Unfortunately, free speech isn't an easy concept. And after the march, the concept was put to the test by HaMevaser, an Israeli newspaper that serves the ultra-Orthodox community. The newspaper digitally altered an image from the march to remove Angela Merkel.
Merkel's removal from the photo was first noticed by the Hebrew-language Walla! Web site. The U.S. Web site Mediaite later found that a number of other female leaders had been edited out, including the European Union's foreign policy chief, Federica Mogherini, and Paris Mayor Anne Hidalgo.
HaMevaser's decision to edit the photograph appears to have been a result of religious beliefs about female modesty. However, completely removing women from the picture was an unusual and extreme step.

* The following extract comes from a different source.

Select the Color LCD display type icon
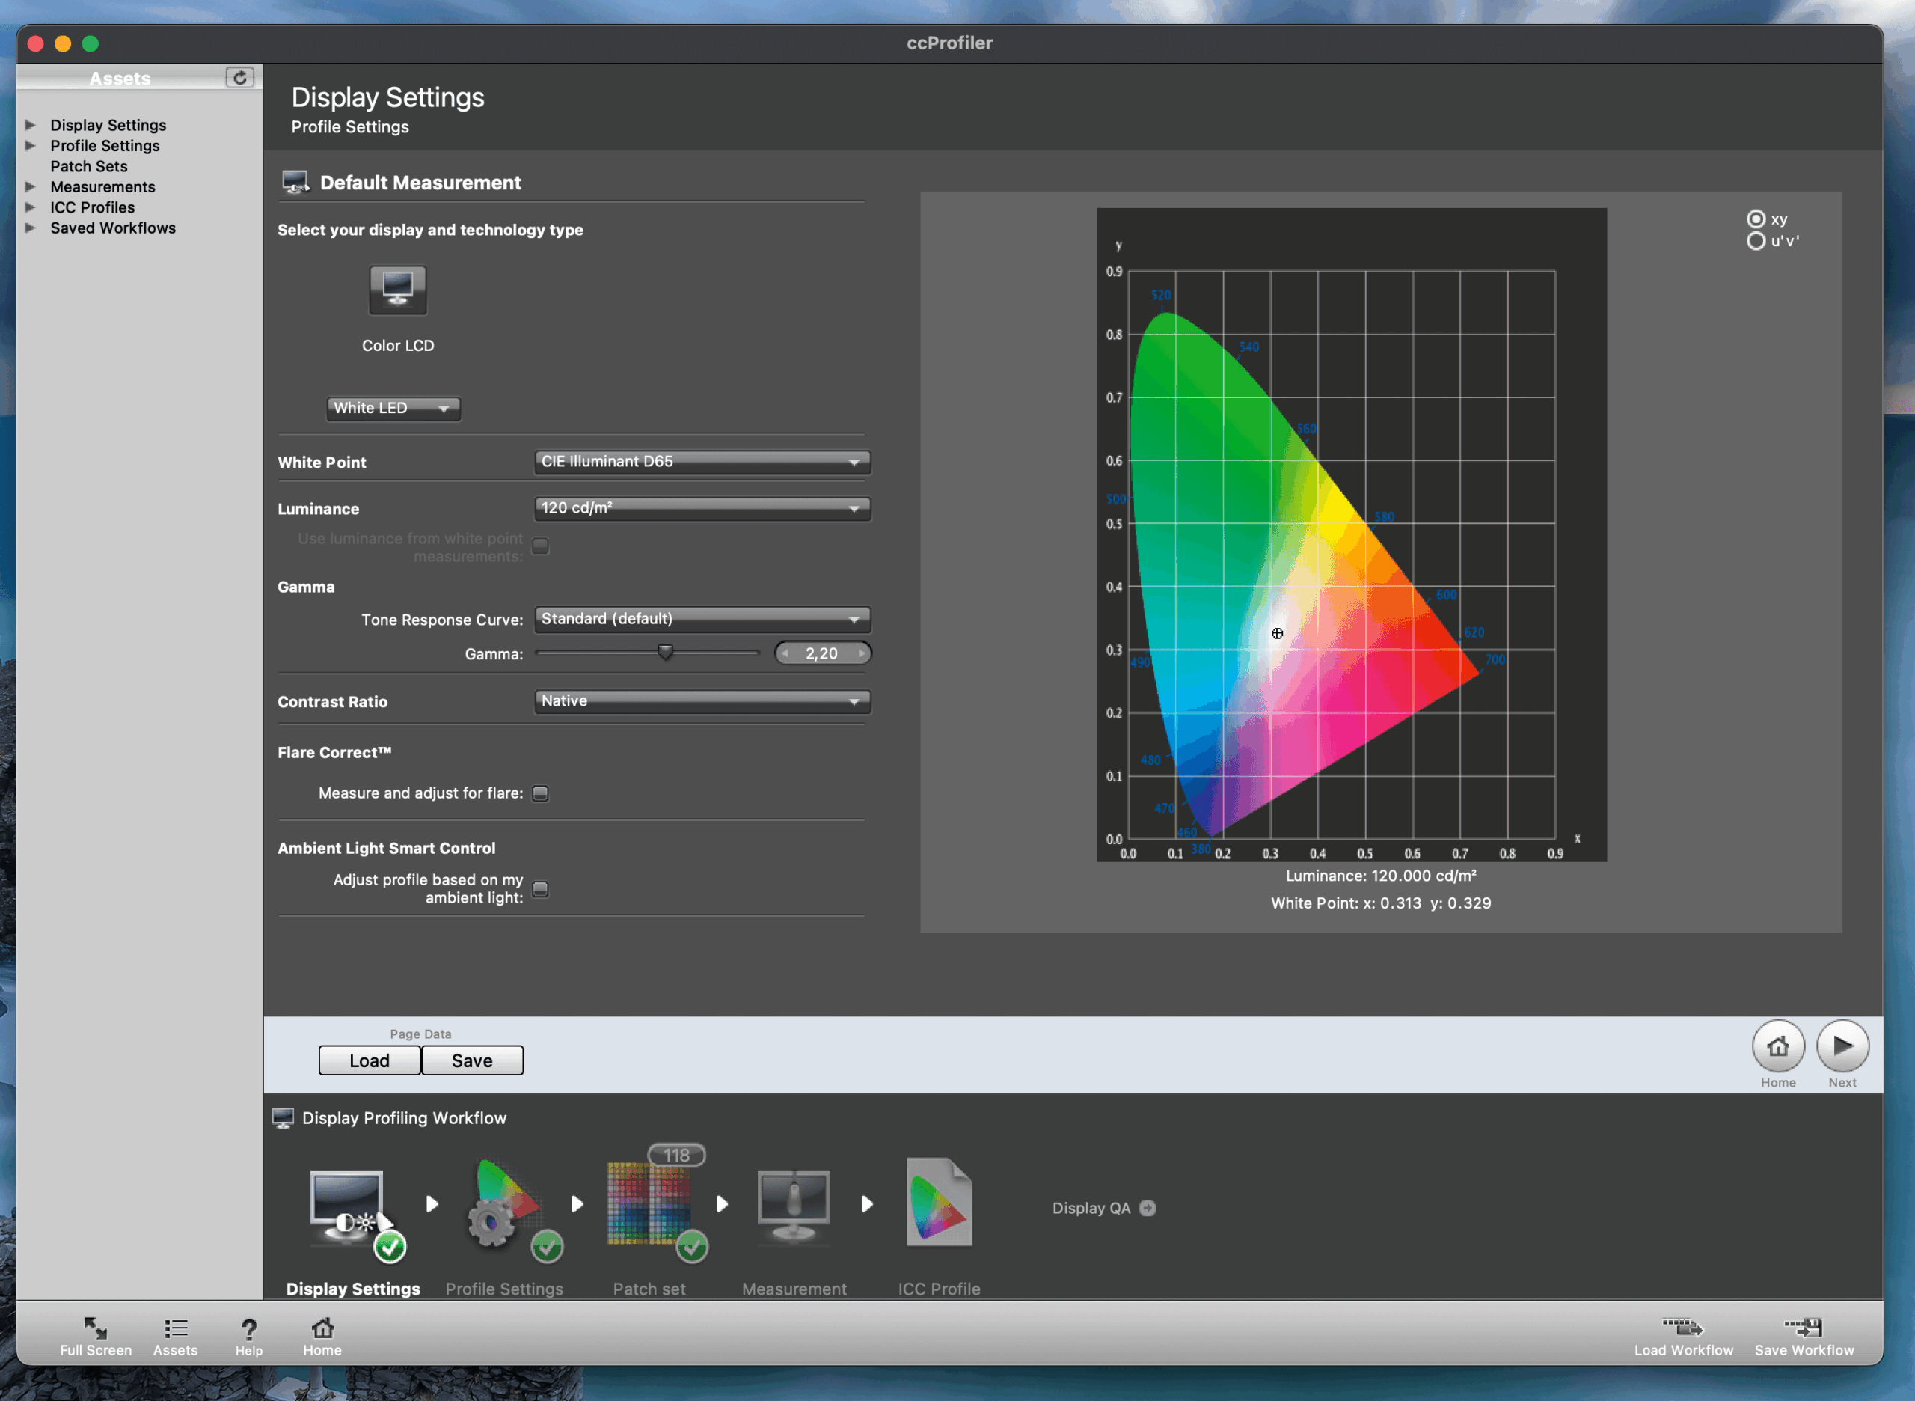 coord(397,289)
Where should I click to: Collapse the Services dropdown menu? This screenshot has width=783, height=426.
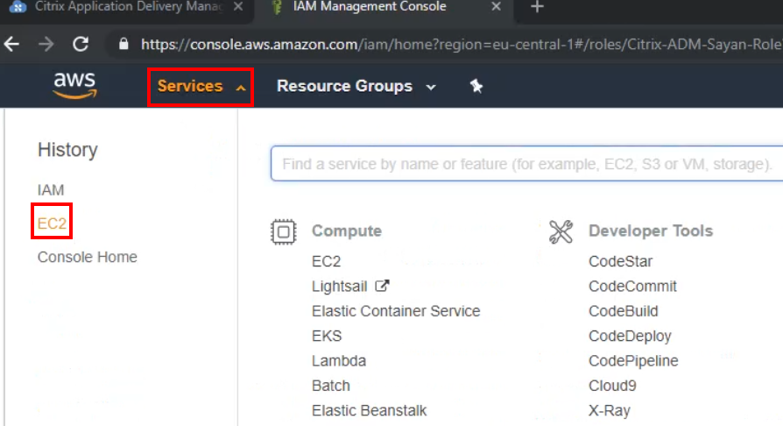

The doctored photo might be seen as sexist or at least poor journalism, but you can also make an argument that, in the spirit of free speech, it has to be tolerated. Perhaps it's appropriate, then, that the best response to HaMevaser's version of the Paris march came from a satirical news source.
On Tuesday, the Irish Web site Waterford Whispers reimagined the same photograph with all the men edited out.
In that edited image by Waterford Whispers, just three women (Merkel, Mogherini and Hidalgo) march on a barren Paris street. Like much of the best satire, there's a sad element of truth behind it. Last year, the Inter-Parliamentary Union said women made up just 21.8 percent of national legislators around the world, while just nine out of 152 heads of state (5.9 percent) were women.